Improving our understanding of nonadiabatic processes is essential for informed development of photoelectric technologies. Nonadiabatic dynamics arise due to nuclear motion on coupled potential energy surfaces. These nonadiabatic couplings are high in the regions of avoided crossings, where potential energy surfaces approach each other, and near infinity at conical intersections, where two potential energy surfaces are degenerate. Regions of high nonadiabatic coupling play an important role in the electronic dynamics of a system because of their ability to create very rapid (on the order of tens of femtoseconds) radiationless transitions between potential energy surfaces. Recent computational work has shown conical intersections to be prevalent in photochemical reactions; however, there are very few experimental investigations of conical intersections in condensed phase reactions. This is due to the extreme difficulty of detecting their subtle signatures experimentally. In biophysical chemistry, the only system that has been investigated is rhodopsin. In this photoisomerization reaction, the conical intersection produces a very rapid photoproduct formation with a quantum yield of approximately 85%. This led to the idea that the mere presence of a conical intersection in a biophysical system results in photoproducts formed with high quantum yields. In contrast, computational work shows conical intersections to be ubiquitous in all types of photoisomerization reactions. In this thesis I provide experimental evidence of conical intersections in a system with a quantum yield of <15%, thereby showing that the topography of the conical intersection has an effect on the quantum yield of the photoisomerization, and does not just by its mere presence result in a high quantum yield.

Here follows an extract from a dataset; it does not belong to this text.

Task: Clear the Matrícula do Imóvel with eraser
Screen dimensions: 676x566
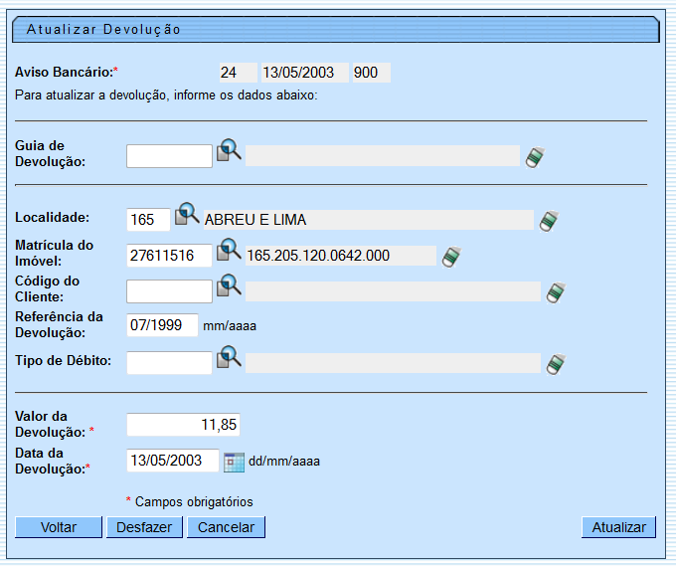Action: [x=451, y=257]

The system we investigate here is phytochrome Cph1Δ. It is an ideal model system because it is reversibly photoisomerizable and has known single--site mutations that result in altered potential energy surfaces. However, this system is experimentally very challenging to investigate. Conical intersections already have very subtle signatures, and low quantum yield, combined with the potential for overlapping signals due to the forward and reverse reactions, make detecting these signals even more difficult. In this thesis, I first describe our design and construction of a two--dimensional electronic spectroscopy (2D ES) and visible femtosecond transient transmittance spectrometer capable of performing these measurements. We perform a set of experiments on cresyl violet perchlorate, a laser dye, to show the importance of using our balanced detection methods and correct signal averaging schemes to maximize signal--to--noise and to ensure the signals converge to the correct value. We then use our spectrometer to probe for the presence of nonadiabatic dynamics in both the forward and reverse photoisomerization reactions of Cph1Δ. First, we use high sensitivity 2D ES and vibrational coherence spectroscopy to resolve a long--standing controversy about whether the forward reaction proceeds adiabatically. We find no evidence of nonadiabatic dynamics, and our results are consistent with a single ground state population undergoing a purely excited--state photoisomerizaion process. In the reverse reaction we identify and characterize a conical intersection using transient transmittance spectroscopy and 2D and 3D ES. This result expands on the notion that the presence of a conical intersection results in ultrafast dynamics and high photochemical quantum yield, showing that the topography of the conical intersection plays a role in determining the outcome of a photoexcitation. We also perform the same experiments on two single--site phytochrome mutants as control measurements. Finally, I present the theory of nonadiabatic coupling, and through simulations and experiments demonstrate the ability of our methods to identify signatures of non--Condon activity.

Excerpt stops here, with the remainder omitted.